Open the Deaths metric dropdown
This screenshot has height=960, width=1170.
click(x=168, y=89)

• • • • • • •

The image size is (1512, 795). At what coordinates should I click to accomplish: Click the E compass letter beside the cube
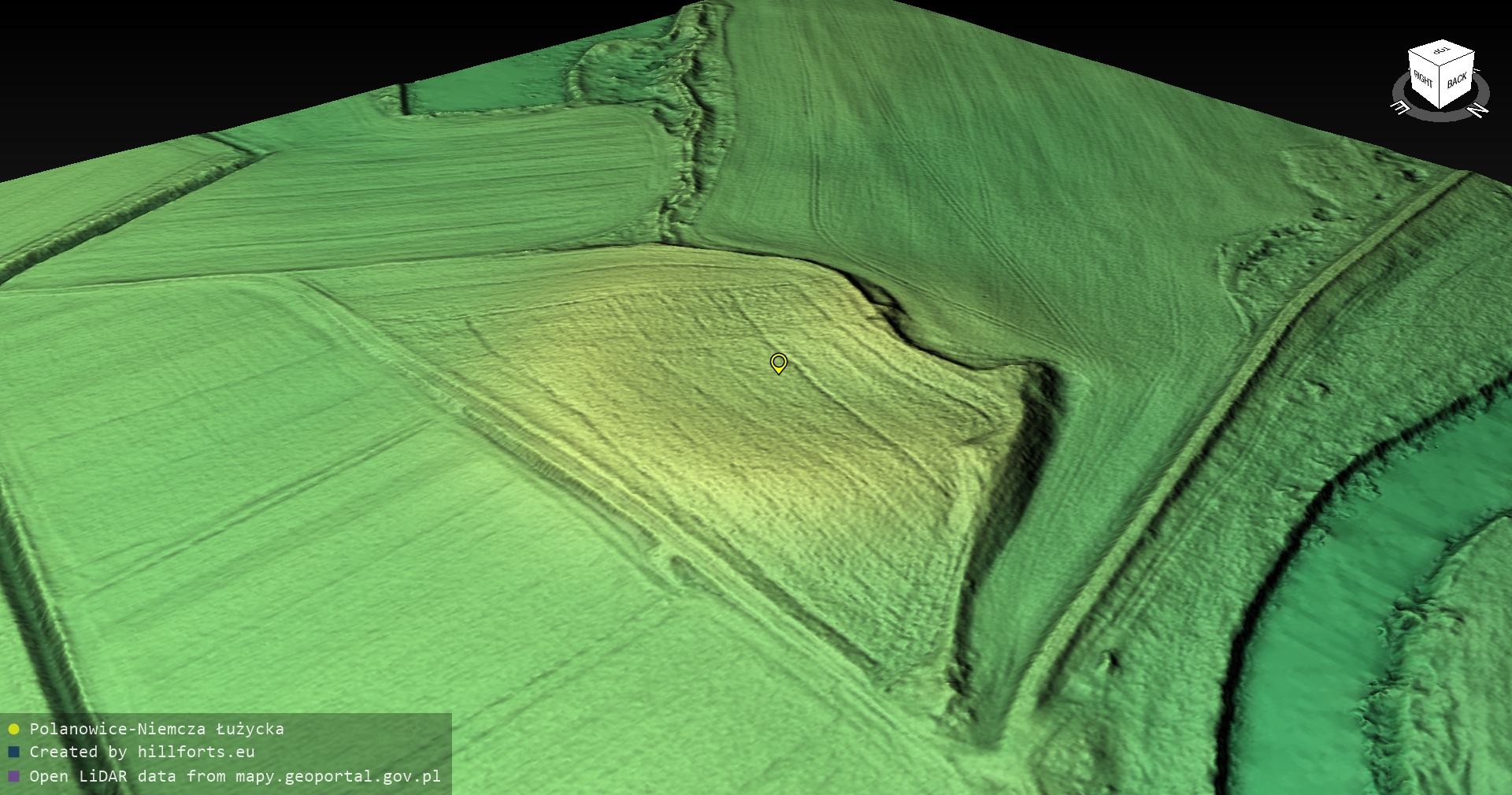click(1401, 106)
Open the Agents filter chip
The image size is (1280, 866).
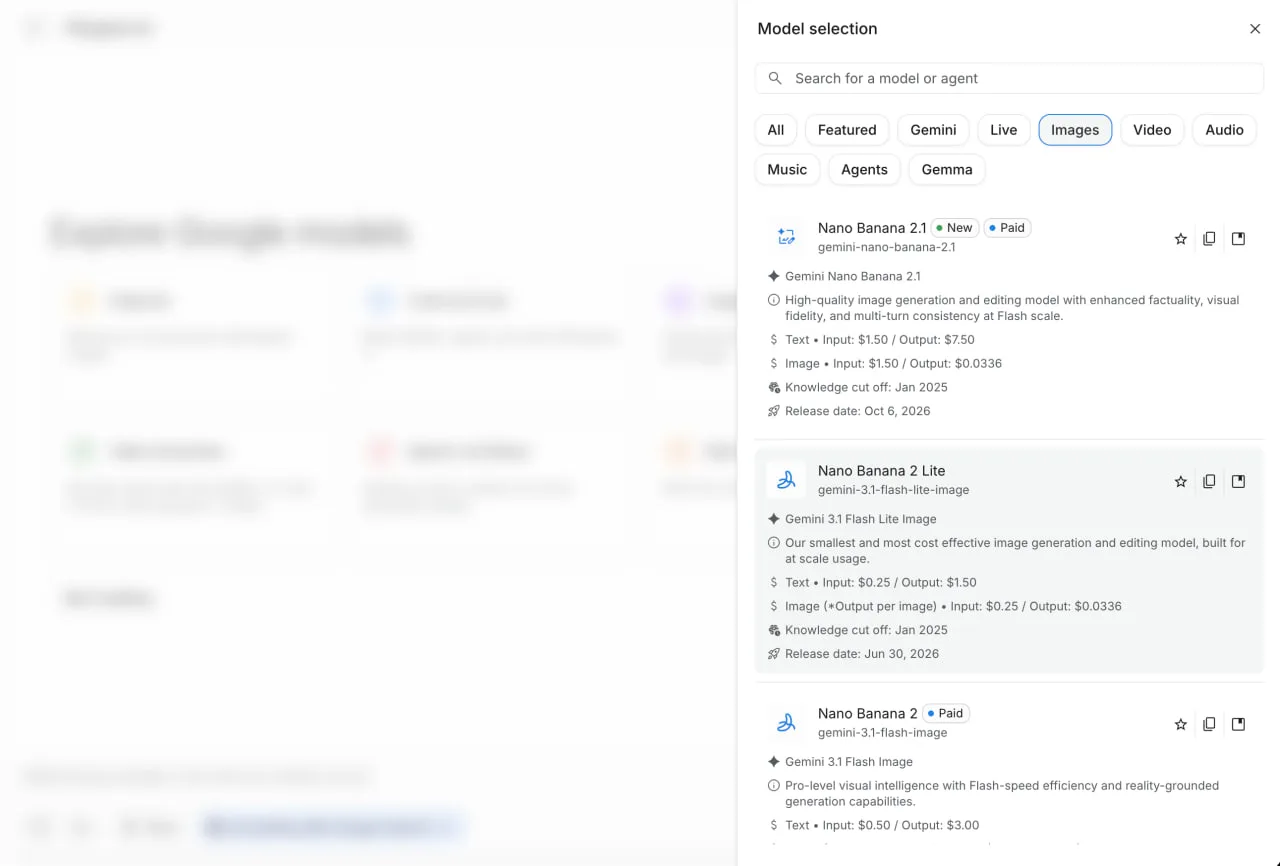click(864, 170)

• • • • • • •

How many lines of the material above contain the word "Open"? Give only the number.

Written response → 2